The Complete Calvin and Hobbes is their big gift, and I think they will be very excited. It is just interesting that they are at an age where most of what they will recieve is either a book or a game. I think they've read most of Calvin and Hobbes already, but this edition will make sure they haven't missed anything
- RAPatton
I wonder if I should put some of my book tokens towards that...
- Pete
Funny, my wish list is all books and games and I'm 31!
- Kyle Hebert
Exactly, Kyle; they are growing up.
- RAPatton
from iPhone
My kids LOVE Calvin and Hobbes. LOVE. They sit there reading them for hours.
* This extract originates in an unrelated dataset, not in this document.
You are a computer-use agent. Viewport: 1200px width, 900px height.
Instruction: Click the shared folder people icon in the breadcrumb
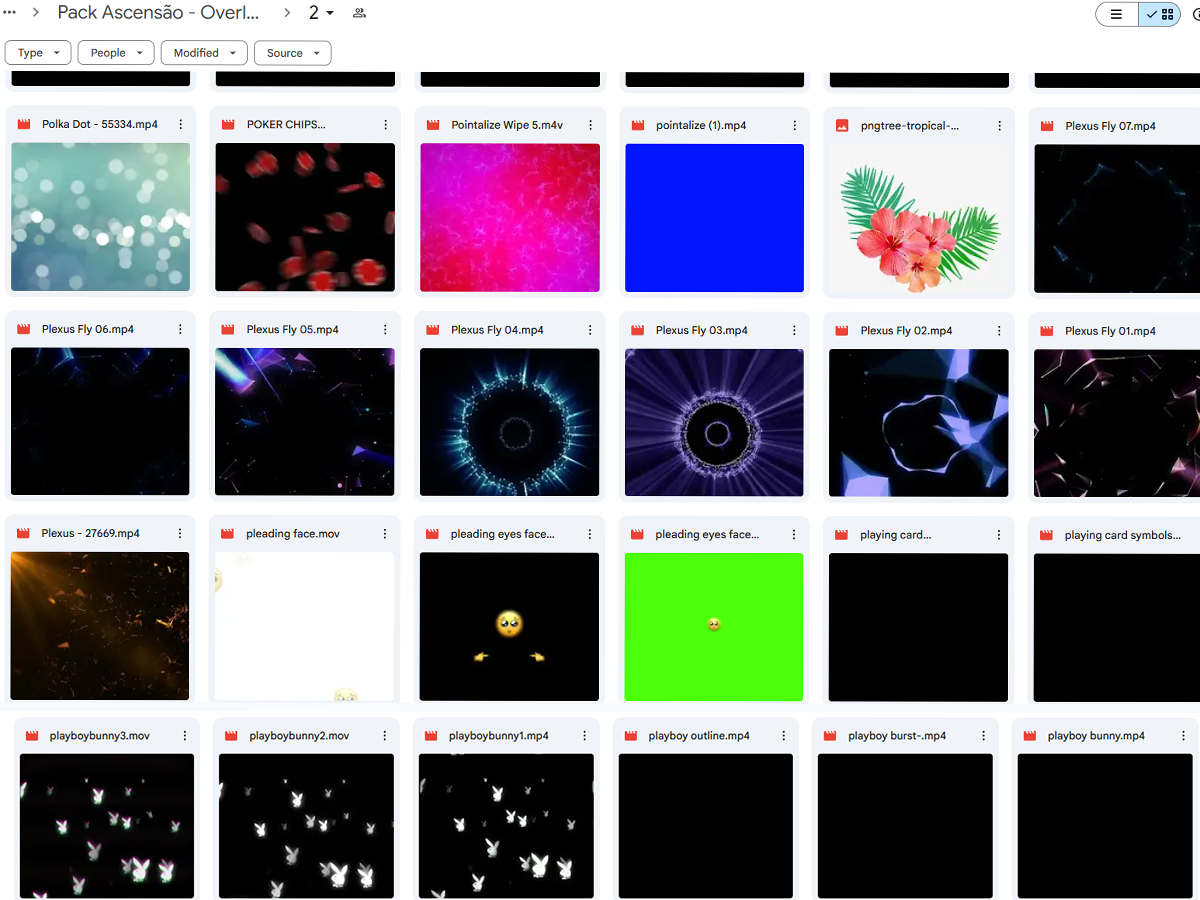pos(359,14)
Actually, the voice that my oldest son uses to read the part of Calvin is quite annoying. :-D
- Jason Huebel
Cause these books are AWESOME and they have good taste.
- Uncle CW™
It means your sons are the big awesome! LOVE!!!!
- Mary Carmen
I'd really like to get my hands on the Peanuts collections. The early stuff is so different than the late stuff.
- Spidra Webster
That they are as awesome as my girls who read the Calvin & Hobbes books reapeatedly for several years. And that they will have an enhanced vocabulary as a result.
- Rochelle Rochelle
My wife's been buying me these kinds of collections for Christmas for a few years now. I've got this one, The Far Side and a good chunk of the early Peanuts.
- J Wynia
I was always most excited about the books that I received at the holidays. Good for you and them.